Warehousing isn’t just about storing goods. A lot can go wrong if improper storage is employed, especially for pharmaceutical products. Medical products can easily spoil if the warehouse temperatures are not within the required parameters.

Comprehensive, precise temperature monitoring systems are needed for warehouses storing pharmaceutical goods, to ensure the safety of the products. Failure to adhere to guidelines on cold chain temperature monitoring can lead to inventory losses, potential lawsuits, and bankruptcy.

Cold Chain

Warehouses storing medical products require special attention and must be designed to maintain storage conditions prescribed on the manufacturer’s label.  Specifically, they should be clean, dry and maintained within the prescribed temperature and humidity limits.  These should be regularly monitored and recorded.  

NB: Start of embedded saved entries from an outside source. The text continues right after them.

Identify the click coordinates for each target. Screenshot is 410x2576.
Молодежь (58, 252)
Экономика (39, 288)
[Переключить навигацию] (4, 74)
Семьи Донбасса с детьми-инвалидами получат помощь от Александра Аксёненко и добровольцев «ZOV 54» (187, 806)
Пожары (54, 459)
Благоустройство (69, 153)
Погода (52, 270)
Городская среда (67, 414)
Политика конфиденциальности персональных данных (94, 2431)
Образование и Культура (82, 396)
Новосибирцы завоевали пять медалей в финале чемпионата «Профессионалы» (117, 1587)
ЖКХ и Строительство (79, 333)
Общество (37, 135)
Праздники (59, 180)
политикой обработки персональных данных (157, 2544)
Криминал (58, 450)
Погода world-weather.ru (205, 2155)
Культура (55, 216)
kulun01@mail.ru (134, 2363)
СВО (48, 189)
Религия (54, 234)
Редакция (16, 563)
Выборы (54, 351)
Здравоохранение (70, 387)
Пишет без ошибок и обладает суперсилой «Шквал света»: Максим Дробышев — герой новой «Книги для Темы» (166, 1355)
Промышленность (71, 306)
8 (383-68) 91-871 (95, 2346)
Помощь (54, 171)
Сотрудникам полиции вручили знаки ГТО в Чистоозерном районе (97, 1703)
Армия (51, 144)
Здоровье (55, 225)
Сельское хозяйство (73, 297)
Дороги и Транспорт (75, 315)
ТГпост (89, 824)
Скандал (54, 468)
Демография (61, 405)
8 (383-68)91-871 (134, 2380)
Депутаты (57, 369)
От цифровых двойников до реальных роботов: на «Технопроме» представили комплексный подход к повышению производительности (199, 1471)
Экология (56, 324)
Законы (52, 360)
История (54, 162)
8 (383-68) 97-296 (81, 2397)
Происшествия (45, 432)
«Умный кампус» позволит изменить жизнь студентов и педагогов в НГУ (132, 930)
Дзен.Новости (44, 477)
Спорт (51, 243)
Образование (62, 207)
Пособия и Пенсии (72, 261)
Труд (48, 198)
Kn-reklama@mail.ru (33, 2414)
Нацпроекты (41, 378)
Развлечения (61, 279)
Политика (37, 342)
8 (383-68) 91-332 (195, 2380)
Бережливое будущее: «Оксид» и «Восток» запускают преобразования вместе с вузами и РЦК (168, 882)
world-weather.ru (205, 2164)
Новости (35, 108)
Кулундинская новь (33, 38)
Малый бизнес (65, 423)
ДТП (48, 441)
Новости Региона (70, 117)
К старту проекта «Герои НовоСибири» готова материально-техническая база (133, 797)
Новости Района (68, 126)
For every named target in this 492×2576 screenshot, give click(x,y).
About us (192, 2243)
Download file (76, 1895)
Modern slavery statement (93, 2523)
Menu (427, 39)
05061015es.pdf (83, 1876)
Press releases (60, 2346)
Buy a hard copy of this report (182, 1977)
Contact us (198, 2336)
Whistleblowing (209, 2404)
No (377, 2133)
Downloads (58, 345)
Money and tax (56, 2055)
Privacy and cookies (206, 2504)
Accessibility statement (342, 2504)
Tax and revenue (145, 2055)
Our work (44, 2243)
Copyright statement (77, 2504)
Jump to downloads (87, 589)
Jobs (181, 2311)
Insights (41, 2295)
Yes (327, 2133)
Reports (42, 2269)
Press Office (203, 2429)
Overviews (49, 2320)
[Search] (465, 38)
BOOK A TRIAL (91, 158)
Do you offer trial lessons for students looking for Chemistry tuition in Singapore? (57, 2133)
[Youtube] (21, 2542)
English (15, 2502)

Typical prescribed practices for the storage areas and facilities:

  • Pharmaceutical products are to be placed off the ground and spaced to allow cleaning and inspection.
  • Pallets should be kept clean and in good condition. 
  • Storage areas also must be clean, and free from debris and vermin.  A written log should be maintained to indicate the method and frequency of cleaning, and the type and use of pest control. Pest control chemicals should be safe from contaminating the medical goods and emergency procedures must be setup to prevent accidental spillage. Clean up procedures must be established, in case of spillage.
  • Receiving and dispatch areas must have shelter structures to protect medical products from the weather. Reception zones should be equipped with cleaning materials for the pharmaceutical products before they enter the storage areas. 
  • Separate quarantine rooms must be constructed for sensitive biological products. The quarantine rooms must be clearly marked, allowing entry only to authorized personnel to ensure the integrity of the product from outside contamination.
  • A separate sampling area within a controlled environment is required for testing the medical materials. If the sampling is to be conducted in the storage area, it should be in a location designed to prevent contamination or cross-contamination.  
  • A waste holding facility must be added for the storage of rejected, expired, and recalled materials or products. The waste materials and products areas must be clearly marked. Waste materials may include highly reactive and radioactive materials, narcotics, sensitive materials, and pharmaceutical products. Combustible liquids, solids, pressurized canisters and other materials at special risk of abuse, fire or explosion must be treated with special attention. Appropriate additional safety and security equipment must be placed in the waste area, in the event of an accident.
  • The storage of waste narcotics materials should be in compliance with international conventions, as well as national laws and regulations. The rejected medical materials are to be placed in a quarantine facility until procedures are taken to dispose of them.
  • To ensure accuracy and safety, adequate lighting must be provided wherever storage activities are to be conducted. 
  • It is best that temperature monitors be located in areas most likely to show erratic temperature fluctuations. Temperature mapping will show temperatures across the warehouse facility, to insure consistency. To maintain the accuracy of the monitoring system, regular calibration is a must.
  • Storage conditions for pharmaceutical products and materials should be in compliance with the labelling, regularly monitored through stability testing.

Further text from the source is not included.